Mit der EU-Zulassung der Knorpelzelltherapie hat das mittelständische Unternehmen geschafft, was selbst für große Pharmafirmen einen enormen Kraftakt darstellt – aufwendig, teuer und risikoreich. Aber es hat sich gelohnt: Aktuell ist CO.DON der einzige Anbieter mit einem EU-zugelassenen Arzneimittel zur Behandlung von Knorpeldefekten im Knie auf dem europäischen Markt und entsprechend hoch sind die Marktchancen. Die hohe Investition in Forschung und Studien dürfte sich also auszahlen. In den Niederlanden, dem Vereinigten Königreich und Österreich ist das Arzneimittel bereits für Patienten verfügbar. Der Eintritt in weitere Märkte wird vorbereitet. Gezüchtet werden sollen die Zellen aber weiterhin in Deutschland – in der Gesundheitsregion Potsdam/Potsdam-Mittelmark.

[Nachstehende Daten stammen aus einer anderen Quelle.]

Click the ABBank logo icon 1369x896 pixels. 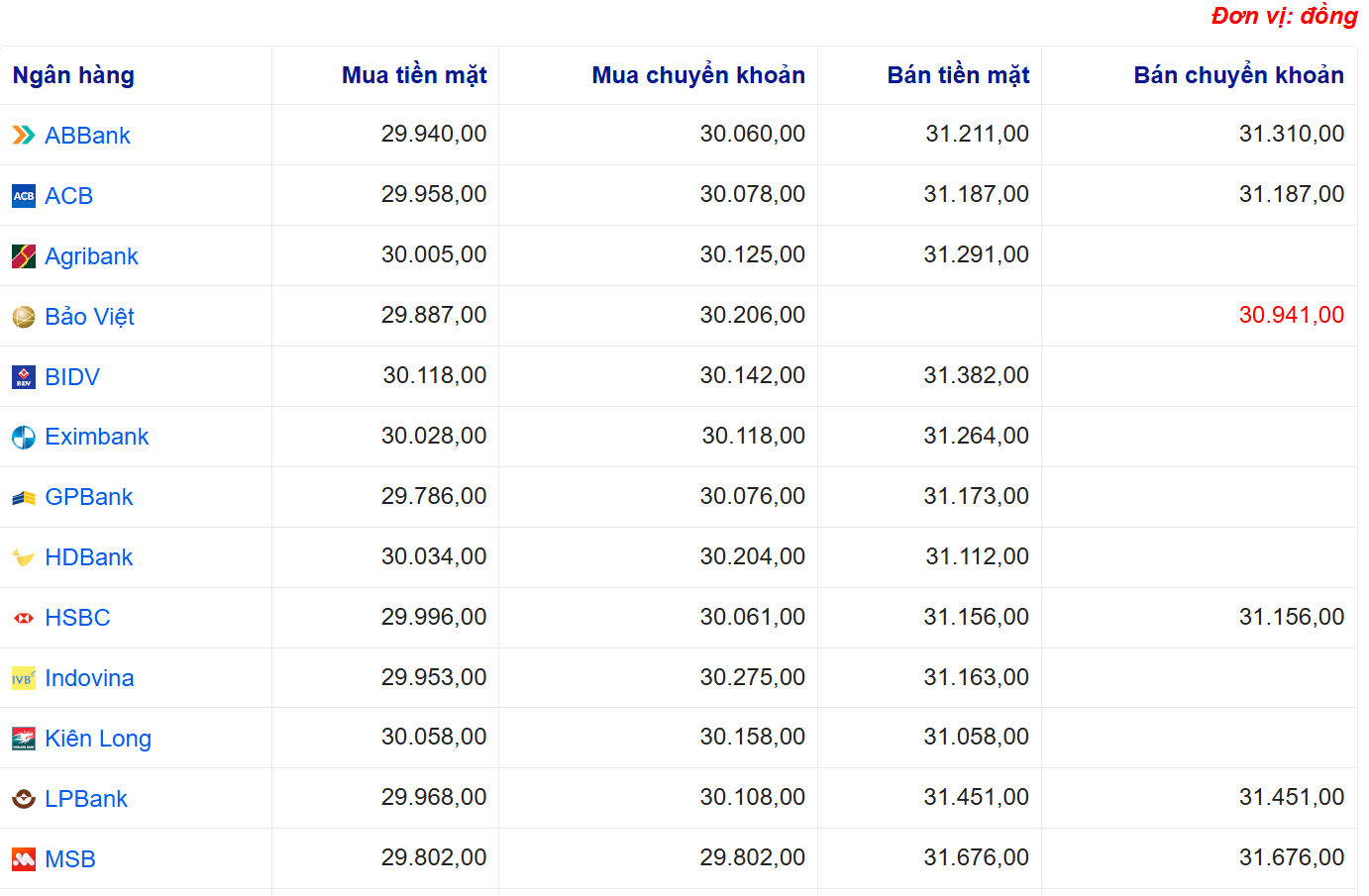point(24,136)
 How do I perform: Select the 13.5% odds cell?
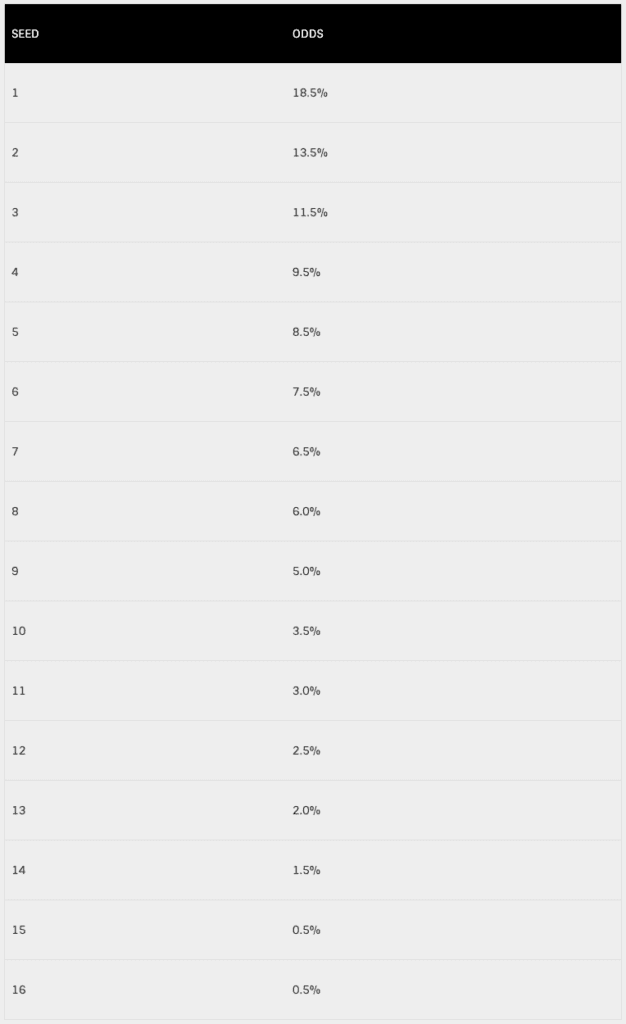click(310, 153)
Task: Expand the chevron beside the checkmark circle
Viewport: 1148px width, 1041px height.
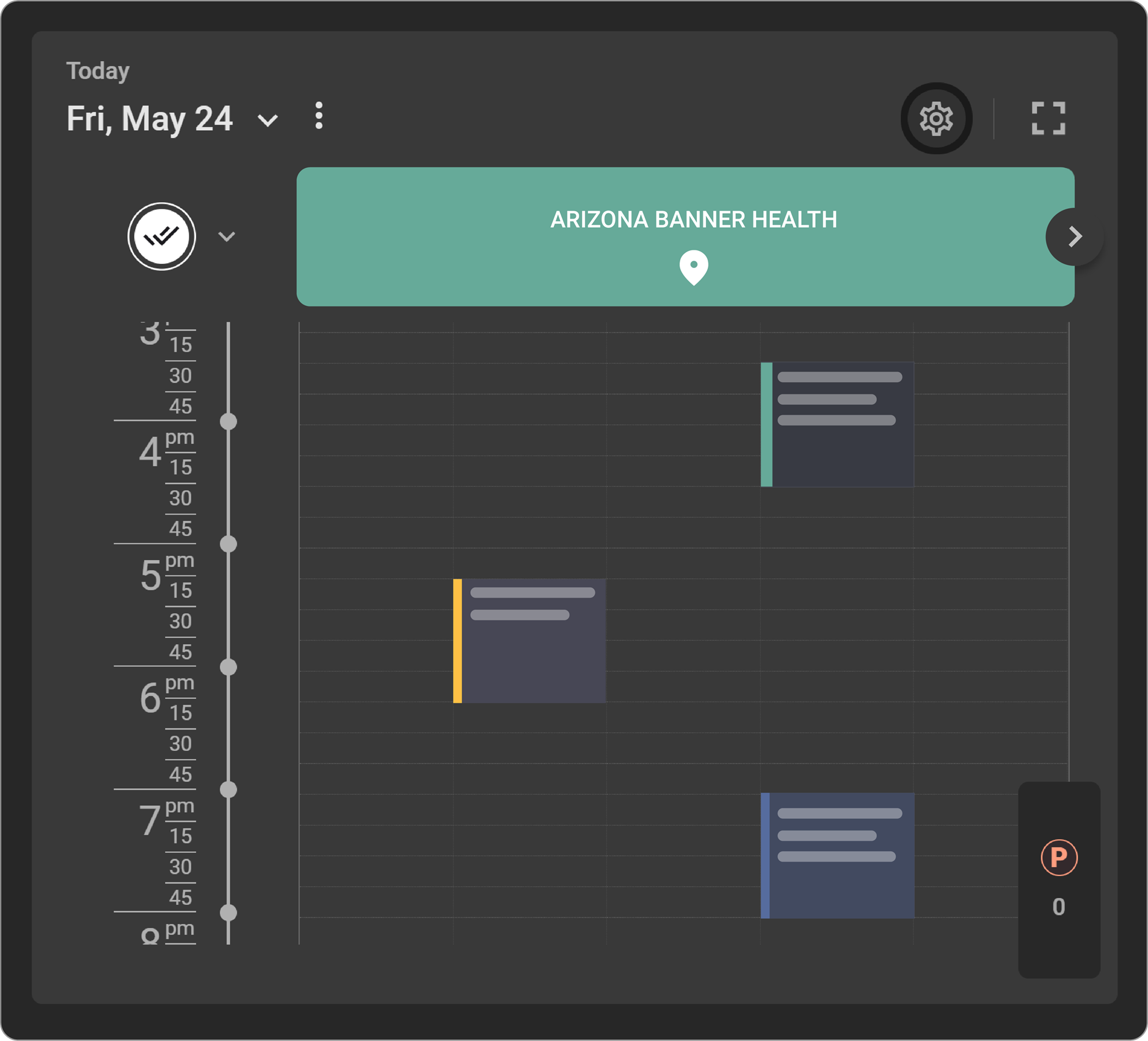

Die Übernahme durch das US-amerikanische Unternehmen ReLive Biotechnologies Ltd. im Jahr 2023 war und ist für CO.DON ein zukunftsweisender Schritt. Die international ausgerichtete Unternehmensgruppe mit Sitz in Boston, Massachusetts, bringt nicht nur langjährige Expertise in der Zell- und Gentherapie mit, sondern setzt gezielt auf Innovationen im Bereich regenerativer Medizin. Als Teil von ReLive profitiert CO.DON vom Zugang zu einem starken wissenschaftlichen Beirat, internationalen Forschungspartnerschaften und neuen Impulsen für den Ausbau seines Produktions- und Technologiestandorts in Teltow. Ziel ist es, gemeinsam neue Maßstäbe in der personalisierten Zelltherapie zu setzen – in Europa und darüber hinaus.